Predicting gaze behavior in natural walking environments

Poster Presentation: Tuesday, May 20, 2025, 8:30 am – 12:30 pm, Banyan Breezeway
Session: Eye Movements: Natural or complex tasks

Lloyd Acquaye Thompson1, Zachary Petroff1, Stephanie M. Shields1, Kathryn Bonnen1; 1Indiana University Bloomington

Understanding human gaze behavior during naturalistic tasks is critical for understanding how visual processing supports real-world activities. Previous work has developed spatial saliency models that predict gaze in static images. Here we examine how well these spatial saliency models predict gaze in dynamic environments during naturalistic tasks. Specifically, we evaluated the gaze prediction performance of DeepGazeIIE (Linardos, Kümmerer, Press, & Bethge, 2021), a prominent spatial saliency model, for data from a previous study of walking in natural outdoor environments that captured scene video and gaze data with a mobile eye tracker (Bonnen et al., 2021). We extracted video frames from the head-mounted scene camera video and included them only if gaze estimation confidence was at least 95%. For each video frame, the model produced a log-likelihood map that indicates the likelihood of fixation at each point in the frame. We evaluated the network’s performance on our dataset (without additional training) using the area under the curve (AUC) at each recorded fixation location. Initial results reveal that DeepGazeIIE provides good predictive accuracy for fixation patterns during natural walking (AUC=0.81). Notably, this is lower than the AUC reported on the original benchmark dataset (AUC=0.88). This performance gap may stem from differences between the two datasets, e.g., differences in the task and the visual environments.

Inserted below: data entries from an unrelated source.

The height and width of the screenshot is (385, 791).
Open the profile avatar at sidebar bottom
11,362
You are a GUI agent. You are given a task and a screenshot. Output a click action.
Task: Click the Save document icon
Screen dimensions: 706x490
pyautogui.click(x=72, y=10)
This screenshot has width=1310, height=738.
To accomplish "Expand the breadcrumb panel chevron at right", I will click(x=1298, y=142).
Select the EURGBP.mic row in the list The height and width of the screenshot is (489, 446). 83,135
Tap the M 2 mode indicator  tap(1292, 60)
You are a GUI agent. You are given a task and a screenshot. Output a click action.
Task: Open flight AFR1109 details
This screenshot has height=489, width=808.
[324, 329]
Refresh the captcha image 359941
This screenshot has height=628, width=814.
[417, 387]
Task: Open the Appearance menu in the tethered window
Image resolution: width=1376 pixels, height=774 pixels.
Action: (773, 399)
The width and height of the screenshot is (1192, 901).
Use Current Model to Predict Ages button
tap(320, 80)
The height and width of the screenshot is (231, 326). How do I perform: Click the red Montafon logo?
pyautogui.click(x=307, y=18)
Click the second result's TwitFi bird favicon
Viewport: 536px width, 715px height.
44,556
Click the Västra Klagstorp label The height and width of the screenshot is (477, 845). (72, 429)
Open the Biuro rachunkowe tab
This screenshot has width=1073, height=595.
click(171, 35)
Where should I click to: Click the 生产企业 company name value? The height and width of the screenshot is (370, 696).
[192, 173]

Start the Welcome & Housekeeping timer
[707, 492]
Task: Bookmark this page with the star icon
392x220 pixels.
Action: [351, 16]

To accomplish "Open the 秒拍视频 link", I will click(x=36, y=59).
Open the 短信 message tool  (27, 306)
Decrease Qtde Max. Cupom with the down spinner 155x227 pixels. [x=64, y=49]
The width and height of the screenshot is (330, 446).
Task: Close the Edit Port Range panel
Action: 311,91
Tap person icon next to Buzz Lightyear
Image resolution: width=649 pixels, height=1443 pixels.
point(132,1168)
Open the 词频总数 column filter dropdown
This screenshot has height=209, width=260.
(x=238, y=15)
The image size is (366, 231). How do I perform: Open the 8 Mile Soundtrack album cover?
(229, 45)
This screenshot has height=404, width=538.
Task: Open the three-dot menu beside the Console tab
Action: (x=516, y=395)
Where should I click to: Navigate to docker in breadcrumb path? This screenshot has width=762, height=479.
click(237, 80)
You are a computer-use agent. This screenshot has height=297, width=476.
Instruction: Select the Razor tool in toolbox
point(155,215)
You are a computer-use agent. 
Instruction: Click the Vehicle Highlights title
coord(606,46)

For example, walkers rarely look at their feet, but because feet are visually salient objects, the model predicts that walkers are highly likely to fixate on their feet. Future work will investigate and test strategies that address these limitations and better account for task-specific patterns (e.g., training a network specifically on egocentric video frames). Broadly, this study demonstrates the feasibility of leveraging existing spatial saliency models to analyze gaze behavior during natural tasks, offering insights into visual processing in dynamic contexts.